■ **Excerpt to read**:
============

Simple Problem but tough for me if i want it in linear time

[ChrisChia]

dataList = [a, b, c, ...]
where a, b, c are objects of a Class X.
In Class X, it contains self.name and self.number

If i wish to test whether a number (let's say 100) appears in one of
the object, and return that object,
is that only fast way of solving this problem without iterating
through every object to see the number value?

dataList.__contains__ can only check my object instance name...
anyone can solve this in linear complexity?

 

[Peter Otten]

dataList = [a, b, c, ...]
where a, b, c are objects of a Class X.
In Class X, it contains self.name and self.number

If i wish to test whether a number (let's say 100) appears in one of
the object, and return that object,
is that only fast way of solving this problem without iterating
through every object to see the number value?

dataList.__contains__ can only check my object instance name...
anyone can solve this in linear complexity?

Well, iteration as in

next(item for item in dataList if item.number == 100)

is O(n) and list.__contains__() has no magic way to do better. If you need
O(1) lookup you can use a dict or collections.defaultdict that maps
item.number to a list (or set) of X instances:

lookup = {}
for item in dataList:
lookup.setdefault(item.number, []).append(item)

============

■ **Data excerpts**:
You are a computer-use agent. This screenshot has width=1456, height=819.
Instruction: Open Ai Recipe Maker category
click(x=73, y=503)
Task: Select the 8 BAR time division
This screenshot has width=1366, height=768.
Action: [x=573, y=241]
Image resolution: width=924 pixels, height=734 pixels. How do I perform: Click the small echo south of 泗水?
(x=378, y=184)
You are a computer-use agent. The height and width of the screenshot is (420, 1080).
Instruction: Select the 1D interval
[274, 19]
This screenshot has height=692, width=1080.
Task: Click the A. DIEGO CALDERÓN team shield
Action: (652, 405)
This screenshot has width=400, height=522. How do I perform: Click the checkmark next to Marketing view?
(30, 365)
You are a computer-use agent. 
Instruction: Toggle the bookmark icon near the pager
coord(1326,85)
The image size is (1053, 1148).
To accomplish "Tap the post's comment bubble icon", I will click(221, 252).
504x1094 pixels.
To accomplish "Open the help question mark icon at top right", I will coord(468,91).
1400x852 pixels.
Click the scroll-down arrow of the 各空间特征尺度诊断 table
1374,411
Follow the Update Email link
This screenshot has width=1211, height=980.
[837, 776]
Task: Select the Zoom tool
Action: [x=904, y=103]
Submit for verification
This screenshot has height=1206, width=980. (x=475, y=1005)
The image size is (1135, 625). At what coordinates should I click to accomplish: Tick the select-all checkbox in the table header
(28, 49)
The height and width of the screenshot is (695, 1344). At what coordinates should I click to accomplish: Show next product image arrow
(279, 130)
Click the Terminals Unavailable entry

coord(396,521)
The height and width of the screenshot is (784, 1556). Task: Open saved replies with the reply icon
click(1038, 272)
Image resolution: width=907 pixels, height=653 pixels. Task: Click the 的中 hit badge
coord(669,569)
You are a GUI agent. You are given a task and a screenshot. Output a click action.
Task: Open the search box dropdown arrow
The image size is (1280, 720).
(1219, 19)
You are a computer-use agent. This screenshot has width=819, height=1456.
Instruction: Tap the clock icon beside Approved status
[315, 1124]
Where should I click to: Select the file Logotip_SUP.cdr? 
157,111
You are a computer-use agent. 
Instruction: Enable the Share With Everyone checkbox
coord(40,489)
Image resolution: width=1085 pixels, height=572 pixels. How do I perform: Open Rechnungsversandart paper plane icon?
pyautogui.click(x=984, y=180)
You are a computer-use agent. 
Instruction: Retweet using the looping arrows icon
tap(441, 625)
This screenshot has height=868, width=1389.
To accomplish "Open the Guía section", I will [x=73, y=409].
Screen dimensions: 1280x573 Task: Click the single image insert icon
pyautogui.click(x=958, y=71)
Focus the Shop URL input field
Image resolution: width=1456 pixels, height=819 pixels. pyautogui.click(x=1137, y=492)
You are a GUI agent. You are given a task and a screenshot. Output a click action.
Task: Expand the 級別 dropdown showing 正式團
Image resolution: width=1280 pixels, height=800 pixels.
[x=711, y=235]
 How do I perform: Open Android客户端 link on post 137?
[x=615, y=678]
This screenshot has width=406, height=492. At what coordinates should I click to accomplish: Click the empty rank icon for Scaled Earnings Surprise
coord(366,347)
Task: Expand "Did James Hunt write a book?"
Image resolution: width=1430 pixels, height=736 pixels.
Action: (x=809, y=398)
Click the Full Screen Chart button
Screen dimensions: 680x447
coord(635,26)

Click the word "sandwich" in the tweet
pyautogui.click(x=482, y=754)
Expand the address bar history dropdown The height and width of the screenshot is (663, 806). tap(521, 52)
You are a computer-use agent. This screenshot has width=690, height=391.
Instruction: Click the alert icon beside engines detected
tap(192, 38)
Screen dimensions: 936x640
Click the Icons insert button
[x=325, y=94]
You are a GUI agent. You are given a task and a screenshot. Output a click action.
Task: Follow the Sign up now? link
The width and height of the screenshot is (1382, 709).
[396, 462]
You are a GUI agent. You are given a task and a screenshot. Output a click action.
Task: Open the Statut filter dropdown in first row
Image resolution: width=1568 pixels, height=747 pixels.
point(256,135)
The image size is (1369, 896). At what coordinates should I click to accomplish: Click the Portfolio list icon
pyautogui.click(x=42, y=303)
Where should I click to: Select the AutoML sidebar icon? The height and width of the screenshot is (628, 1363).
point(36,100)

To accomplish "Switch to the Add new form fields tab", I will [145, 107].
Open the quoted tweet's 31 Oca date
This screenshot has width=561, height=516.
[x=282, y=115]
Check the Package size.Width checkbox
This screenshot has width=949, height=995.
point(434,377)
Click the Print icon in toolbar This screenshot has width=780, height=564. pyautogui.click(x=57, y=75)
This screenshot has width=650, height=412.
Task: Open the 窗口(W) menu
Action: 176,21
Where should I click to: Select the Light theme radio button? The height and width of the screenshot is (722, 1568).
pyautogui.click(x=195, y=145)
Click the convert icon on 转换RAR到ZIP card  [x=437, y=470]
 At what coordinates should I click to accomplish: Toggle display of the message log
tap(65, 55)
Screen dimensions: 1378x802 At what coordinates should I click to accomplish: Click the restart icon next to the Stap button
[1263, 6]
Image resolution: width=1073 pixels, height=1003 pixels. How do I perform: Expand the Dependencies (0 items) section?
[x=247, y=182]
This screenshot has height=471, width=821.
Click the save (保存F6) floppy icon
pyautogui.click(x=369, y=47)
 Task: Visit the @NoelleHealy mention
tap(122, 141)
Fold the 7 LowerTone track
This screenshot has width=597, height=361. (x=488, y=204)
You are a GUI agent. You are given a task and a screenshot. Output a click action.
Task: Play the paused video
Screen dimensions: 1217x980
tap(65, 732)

============

■ **Exercise brief**:
Give the forum thread again, starting with "Well, iteration as" and going on through "lookup.setdefault(item.number, []).append(item)", substituting "objList" for "dataList".

■ **Final result**:
Well, iteration as in

next(item for item in objList if item.number == 100)

is O(n) and list.__contains__() has no magic way to do better. If you need
O(1) lookup you can use a dict or collections.defaultdict that maps
item.number to a list (or set) of X instances:

lookup = {}
for item in objList:
lookup.setdefault(item.number, []).append(item)